INSTRUCTIONS TO FOLLOW: In the Donald J. Sobol obituary, start at the words "He had lymphoma, said" and stop after "the Wright Brothers.". Write that passage out again, swapping "newspaper reporter" for "journalist".

TEXT BLOCK:
######

Donald J. Sobol, a prolific author of children’s books, including the vastly popular mystery series starring Encyclopedia Brown — the crime-solving savant in high-tops, died July 11 at a hospital in South Miami. He was 87.
He had lymphoma, said a son, John Sobol.
Mr. Sobol was a newspaper reporter in New York before embarking on a literary career in the late 1950s. He wrote more than 60 children’s books on topics as varied as Medieval knights, the American Revolutionary War and the Wright Brothers.
None were more popular than the series he created in 1963 featuring the bookish protagonist Leroy “Encyclopedia” Brown, the fifth-grade detective.
There was no case too small for Encyclopedia Brown, who earned his moniker for his superior intellect. From his office — a dinner table, actually — at 13 Rover Avenue in Idaville, Fla., Brown solved mysteries through his keen sense of observation and knowledge of obscure facts. (Brown knew, for instance, that a three letter word for a river in Switzerland beginning with “A” was “Aar.”)

######

Collected data:

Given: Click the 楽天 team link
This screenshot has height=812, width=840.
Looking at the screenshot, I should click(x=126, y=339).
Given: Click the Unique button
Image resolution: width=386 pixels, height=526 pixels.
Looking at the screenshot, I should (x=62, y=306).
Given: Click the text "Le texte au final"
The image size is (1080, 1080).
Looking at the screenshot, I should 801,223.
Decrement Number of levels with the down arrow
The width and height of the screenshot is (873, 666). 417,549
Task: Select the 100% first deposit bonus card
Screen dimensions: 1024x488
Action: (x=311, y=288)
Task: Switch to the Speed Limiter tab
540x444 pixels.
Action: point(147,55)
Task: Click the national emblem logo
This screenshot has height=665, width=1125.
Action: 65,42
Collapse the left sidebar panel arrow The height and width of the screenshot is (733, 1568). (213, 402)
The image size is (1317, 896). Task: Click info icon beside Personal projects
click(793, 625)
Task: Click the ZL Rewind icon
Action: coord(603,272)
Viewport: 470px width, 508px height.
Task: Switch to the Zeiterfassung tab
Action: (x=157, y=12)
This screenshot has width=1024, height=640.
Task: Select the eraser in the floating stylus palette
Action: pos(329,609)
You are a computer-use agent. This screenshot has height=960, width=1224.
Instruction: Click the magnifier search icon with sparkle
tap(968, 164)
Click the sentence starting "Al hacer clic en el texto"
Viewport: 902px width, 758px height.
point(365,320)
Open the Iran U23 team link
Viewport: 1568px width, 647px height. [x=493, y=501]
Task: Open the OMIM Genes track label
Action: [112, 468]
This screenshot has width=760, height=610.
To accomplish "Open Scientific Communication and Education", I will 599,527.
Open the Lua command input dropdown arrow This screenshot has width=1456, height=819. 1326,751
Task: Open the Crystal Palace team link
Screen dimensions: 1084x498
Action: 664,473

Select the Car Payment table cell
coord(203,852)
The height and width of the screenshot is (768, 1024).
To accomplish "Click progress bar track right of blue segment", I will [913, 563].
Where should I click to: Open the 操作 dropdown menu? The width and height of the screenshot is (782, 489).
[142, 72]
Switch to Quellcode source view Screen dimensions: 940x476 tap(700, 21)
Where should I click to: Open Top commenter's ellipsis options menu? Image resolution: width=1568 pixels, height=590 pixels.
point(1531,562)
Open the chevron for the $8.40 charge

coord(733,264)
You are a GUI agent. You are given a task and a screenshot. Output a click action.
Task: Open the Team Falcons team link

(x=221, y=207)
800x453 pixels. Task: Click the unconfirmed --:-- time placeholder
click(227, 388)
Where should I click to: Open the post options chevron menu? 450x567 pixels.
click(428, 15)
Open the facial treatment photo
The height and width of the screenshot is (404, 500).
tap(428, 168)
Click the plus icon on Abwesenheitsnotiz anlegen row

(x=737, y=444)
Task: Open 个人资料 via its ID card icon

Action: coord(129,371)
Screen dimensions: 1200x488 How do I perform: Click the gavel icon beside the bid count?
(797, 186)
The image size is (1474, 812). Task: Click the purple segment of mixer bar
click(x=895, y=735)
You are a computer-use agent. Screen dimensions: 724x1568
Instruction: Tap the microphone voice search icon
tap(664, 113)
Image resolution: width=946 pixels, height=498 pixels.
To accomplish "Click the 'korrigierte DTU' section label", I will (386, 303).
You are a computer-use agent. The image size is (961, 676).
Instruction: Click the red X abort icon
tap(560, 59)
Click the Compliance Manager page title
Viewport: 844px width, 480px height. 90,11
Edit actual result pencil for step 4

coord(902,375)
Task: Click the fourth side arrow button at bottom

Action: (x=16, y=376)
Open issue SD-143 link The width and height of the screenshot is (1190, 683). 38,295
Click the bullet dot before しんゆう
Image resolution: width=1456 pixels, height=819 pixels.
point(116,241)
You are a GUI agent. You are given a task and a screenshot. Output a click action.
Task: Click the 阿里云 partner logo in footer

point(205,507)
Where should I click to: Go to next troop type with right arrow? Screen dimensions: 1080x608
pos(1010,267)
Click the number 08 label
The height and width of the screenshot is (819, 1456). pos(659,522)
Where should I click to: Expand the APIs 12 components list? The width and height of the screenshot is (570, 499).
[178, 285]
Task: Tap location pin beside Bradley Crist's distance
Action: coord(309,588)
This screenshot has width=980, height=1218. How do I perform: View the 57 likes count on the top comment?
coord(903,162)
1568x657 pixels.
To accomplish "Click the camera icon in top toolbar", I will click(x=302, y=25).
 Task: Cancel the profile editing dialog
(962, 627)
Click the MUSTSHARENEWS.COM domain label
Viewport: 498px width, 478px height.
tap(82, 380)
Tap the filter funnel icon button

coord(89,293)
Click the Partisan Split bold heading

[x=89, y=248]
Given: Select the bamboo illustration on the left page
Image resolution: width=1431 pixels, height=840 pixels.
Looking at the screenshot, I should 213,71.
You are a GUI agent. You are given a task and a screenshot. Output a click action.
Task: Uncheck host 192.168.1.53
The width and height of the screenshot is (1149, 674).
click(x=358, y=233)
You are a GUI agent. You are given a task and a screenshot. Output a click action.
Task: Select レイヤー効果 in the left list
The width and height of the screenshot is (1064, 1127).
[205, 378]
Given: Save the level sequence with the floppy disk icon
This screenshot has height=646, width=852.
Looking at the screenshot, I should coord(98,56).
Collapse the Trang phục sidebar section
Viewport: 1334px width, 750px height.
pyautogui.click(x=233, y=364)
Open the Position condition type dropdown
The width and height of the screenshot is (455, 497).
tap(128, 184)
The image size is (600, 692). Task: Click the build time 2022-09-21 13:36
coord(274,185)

######

TASK ANSWER:
He had lymphoma, said a son, John Sobol.
Mr. Sobol was a journalist in New York before embarking on a literary career in the late 1950s. He wrote more than 60 children’s books on topics as varied as Medieval knights, the American Revolutionary War and the Wright Brothers.